Ich höre ihn Englisch sprechen und warte, ich höre seine Frau antworten. Dann wird der Screen schwarz. Eine Weile lasse ich mein Handy noch so neben mir auf dem Hotelbett liegen. Der schwarze Screen, die Taschengeräusche, das Taschendunkel meines Vaters, der offenbar irgendwohin aufgebrochen ist.
Ich war Teil eines bizarren Duos, jetzt bin ich eine bizarre Einzelheit. Allein, in diesem Zimmer am Atlantik, im bläulichen Licht, während draußen der Regen auf den Sand fällt.

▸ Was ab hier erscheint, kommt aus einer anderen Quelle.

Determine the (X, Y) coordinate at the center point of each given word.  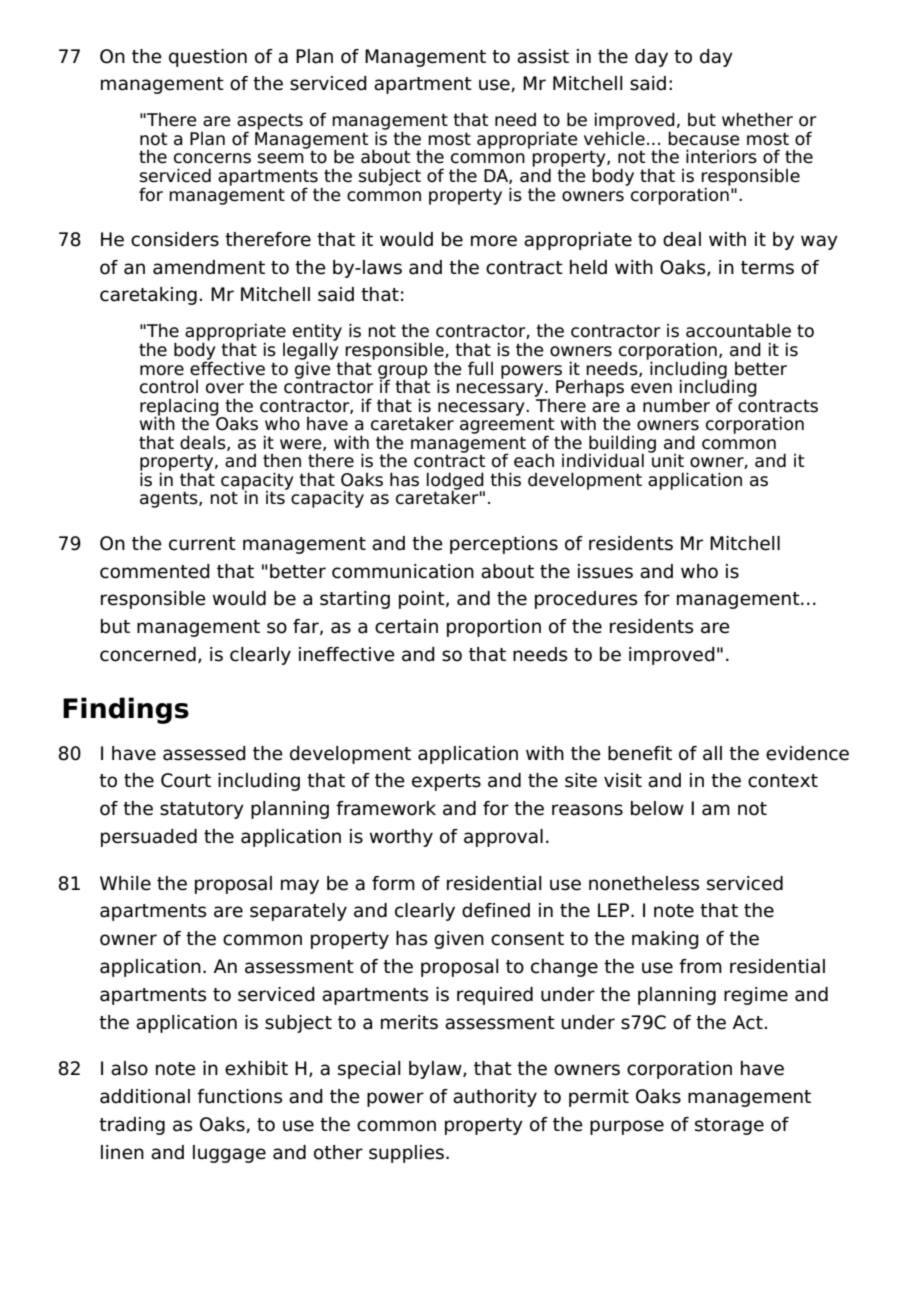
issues (605, 571)
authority (495, 1098)
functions (239, 1096)
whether (757, 119)
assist (543, 56)
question (208, 58)
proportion (494, 628)
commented (155, 571)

Ich warte auf den Transport der Mutter, und in mir liegen die Gedanken an sie wie ein Pool, in den ich eintauche, sobald es keine Ablenkung gibt.

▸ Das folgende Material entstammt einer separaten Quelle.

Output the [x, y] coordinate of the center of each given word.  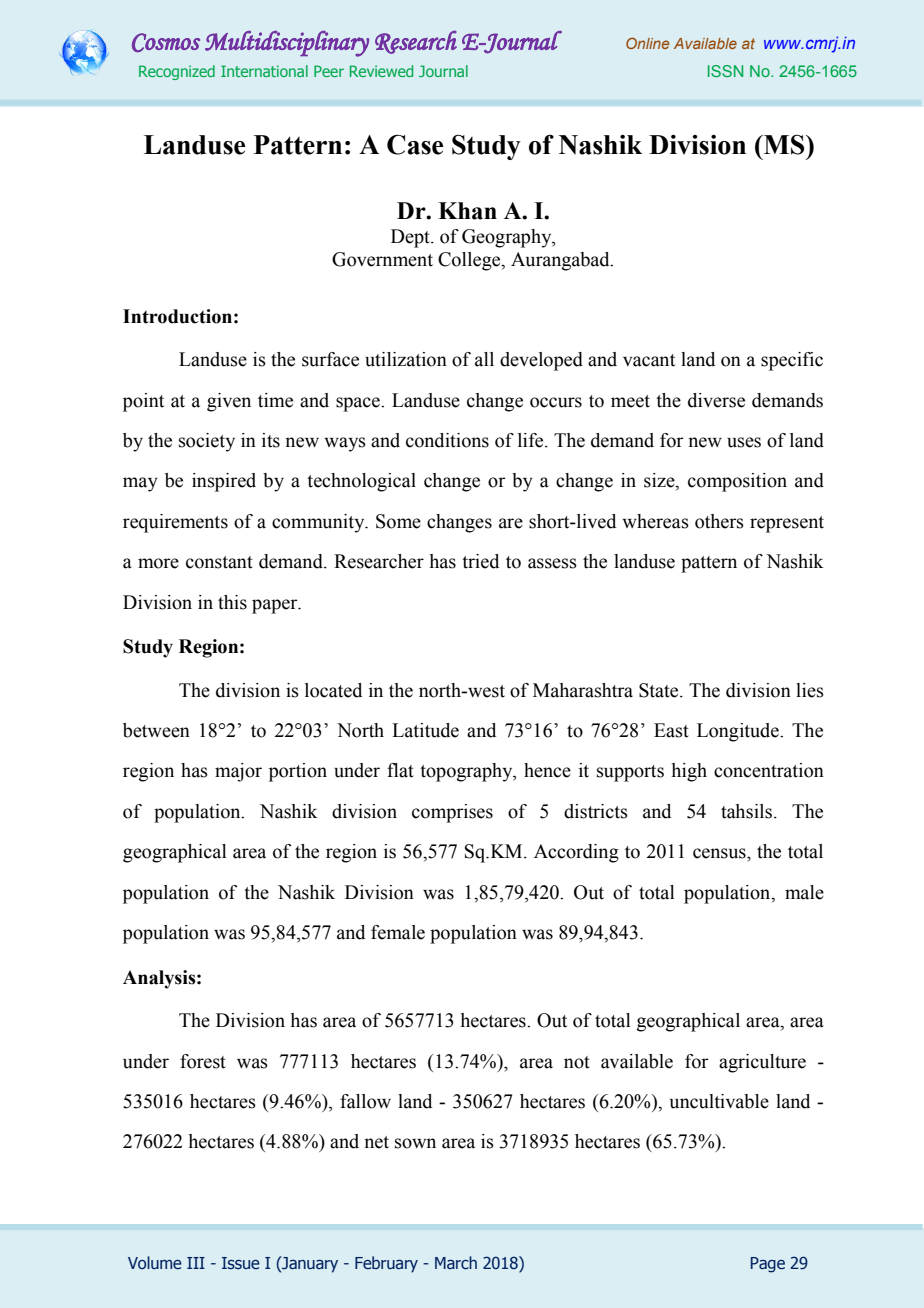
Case [415, 144]
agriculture [762, 1063]
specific [792, 361]
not [577, 1062]
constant [219, 562]
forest [203, 1061]
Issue [241, 1263]
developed [541, 361]
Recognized [177, 72]
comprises [452, 813]
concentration [769, 770]
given [229, 402]
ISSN [725, 71]
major [238, 772]
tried [480, 561]
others [719, 521]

Die Mutter in ihrem Bett, ihr Körper unter der Decke, weil sie fror, obwohl es so heiß in der Wohnung war, dass das Linoleum des Bodens sich unter meinen Fußsohlen warm und nachgiebig anfühlte.
Die Mutter, die in ihrer Verwirrung plötzlich an diesen Ort zurückgekehrt war, an das Meer, den Strand, den Bauwagen, obwohl unser Leben hier so viele Jahre zurücklag. Oda, die dadurch plötzlich eine Präsenz in unserer Wohnung war, obwohl wir all das immer totgeschwiegen hatten. Aus ihrem Bett heraus fragte mich die Mutter, ob noch Gas in der Flasche war, ob das Dach noch immer die undichte Stelle hatte, sagte mir, dass ich daran denken musste, einen Eimer drunterzustellen, falls in der Nacht ein Gewitter käme, und ob Oda schlief. Oda, für immer Kind, und die Mutter, selbst wie eines.
In mir krampft es sich zusammen, wenn ich daran denke, wie wütend mich diese Fragen gemacht haben, wie ich sie nicht in Ruhe lassen konnte mit dieser Rückkehr, wie ich ihr diesen Frieden nicht gönnen konnte. »Jetzt hör endlich auf damit, es nervt.« Die Zurückweisung in meiner Stimme liegt mir noch immer im Mund, kalt und bitter. Meine Härte und ihr ratloser Blick, beides werde ich nicht mehr los. Edward Scissorhands.
Natürlich wollte sie hierher zurück, in die Zeit, an den Ort, an dem unser Leben noch in Ordnung gewesen war. Ein einsames französisches Bullerbü. Wir drei am Strand, sie, die Oda und mich mit einem Handtuch jagte. Und wir, nass und lachend, in verschiedene Richtungen Haken schlagend, sodass sie sich entscheiden musste, links oder rechts, Oda oder ich.
Ich weiß nicht mehr, wann mir die Idee kam, sie hier einäschern zu lassen und zu verstreuen, ich weiß nicht mehr, wie die Recherche dazu verlief, das Buchen meines Tickets, das Finden eines geeigneten Bestattungsunternehmens. Ich vermute, dass Ari mir die logistischen Schritte abgenommen hat. Hat sie telefoniert, hat sie gegoogelt, als der Körper der Mutter noch im Bett in der warmen Wohnung lag und ich die ganze Zeit herumgeräumt habe, die leeren Plastikflaschen in...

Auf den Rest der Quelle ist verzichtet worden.